What the task requires: Starting with the line that contains "Instruction: Click the 舞娘", repeat exactly every line through the last one in the records below, and leave out the pictures.

Records from a collection:
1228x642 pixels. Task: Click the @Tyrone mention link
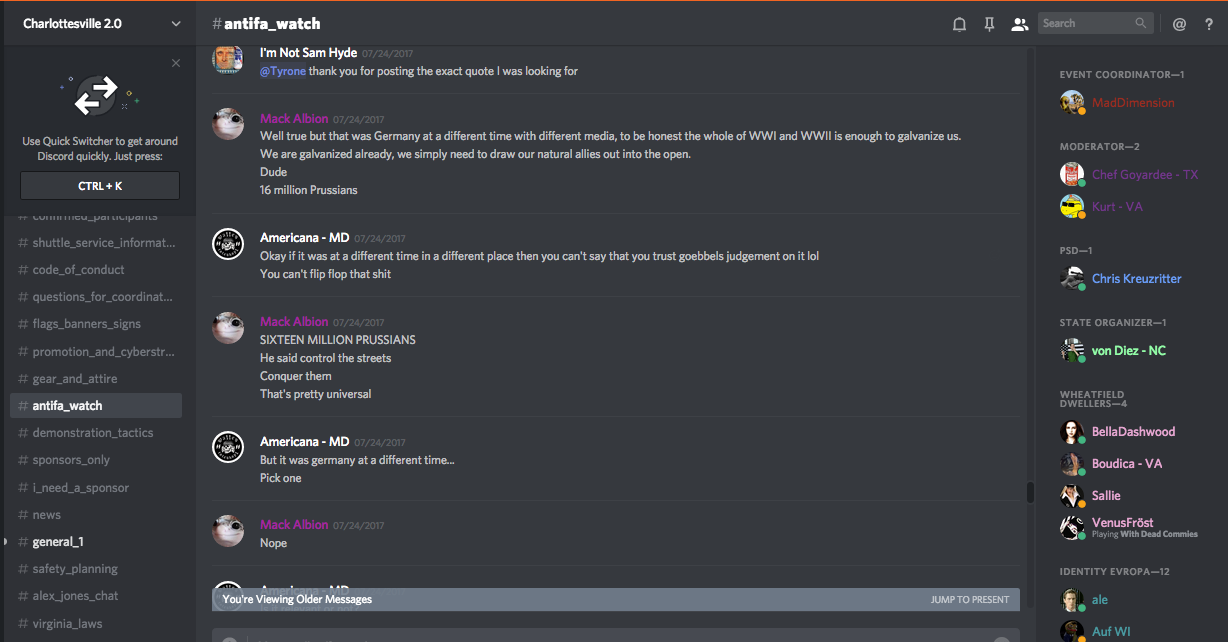point(282,71)
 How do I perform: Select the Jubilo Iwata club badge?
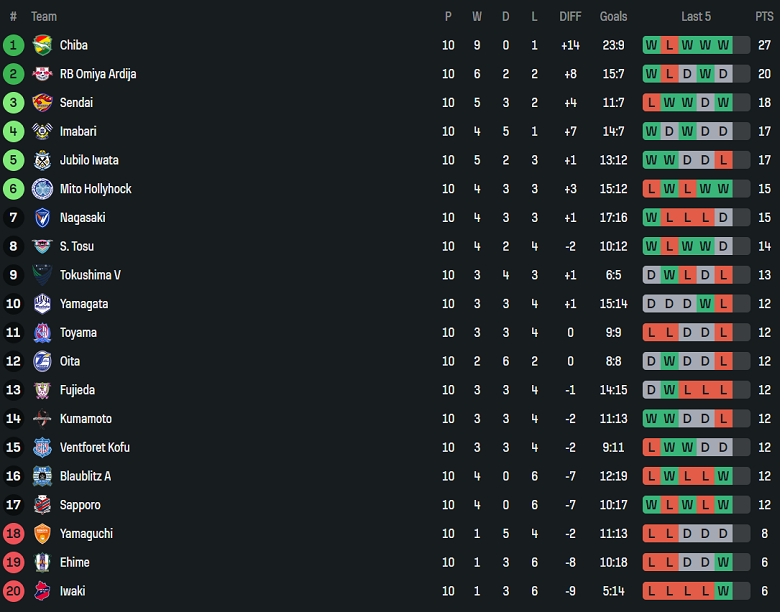(42, 160)
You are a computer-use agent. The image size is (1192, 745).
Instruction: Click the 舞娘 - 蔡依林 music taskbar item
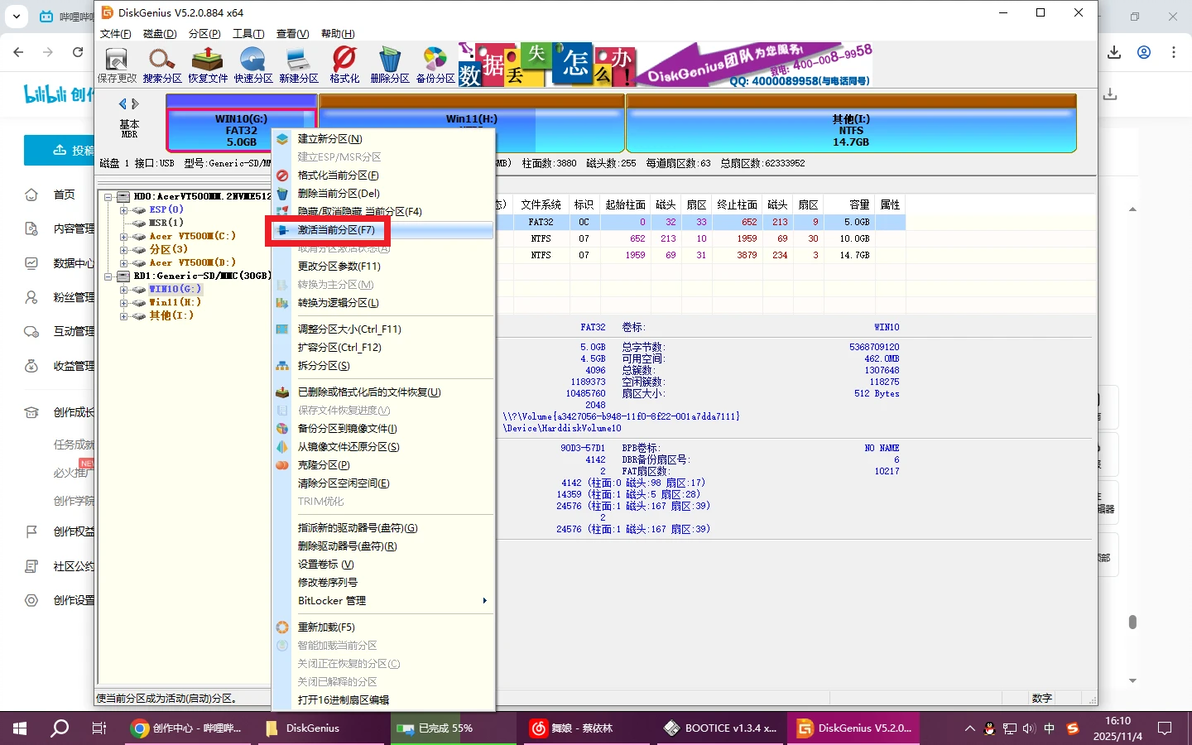pos(574,728)
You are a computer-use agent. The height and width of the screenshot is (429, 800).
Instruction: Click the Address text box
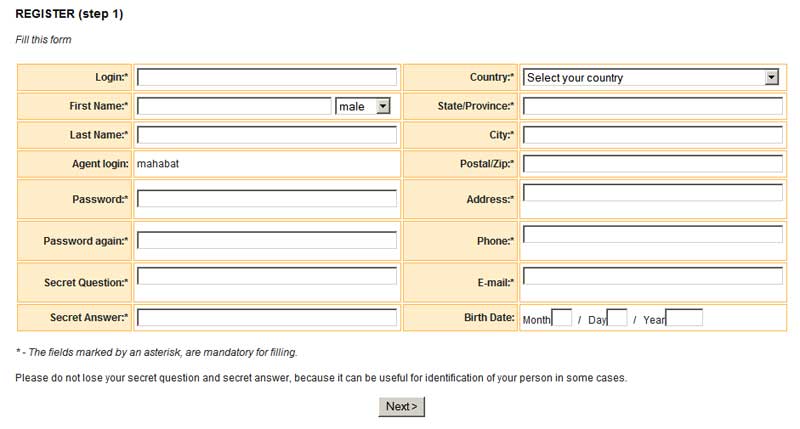tap(652, 193)
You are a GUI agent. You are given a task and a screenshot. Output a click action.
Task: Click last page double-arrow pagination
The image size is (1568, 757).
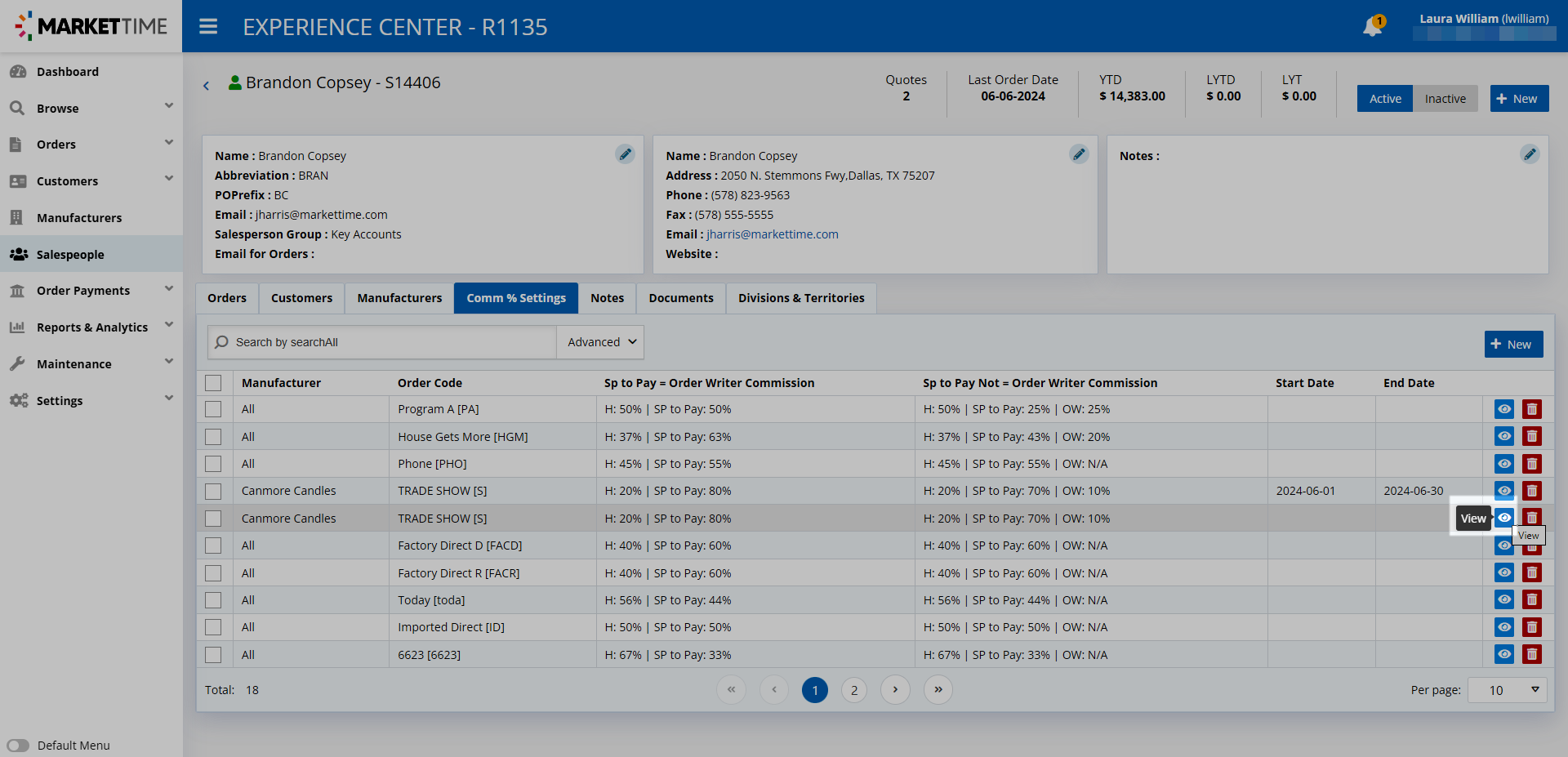pyautogui.click(x=938, y=690)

Response box:
Instruction: Click the 舞娘 - 蔡依林 music taskbar item
pos(574,728)
You are a computer-use agent. The height and width of the screenshot is (429, 800).
Instruction: Click the Address text box
tap(652, 193)
You are a GUI agent. You are given a task and a screenshot. Output a click action.
Task: Click last page double-arrow pagination
The image size is (1568, 757).
pyautogui.click(x=938, y=690)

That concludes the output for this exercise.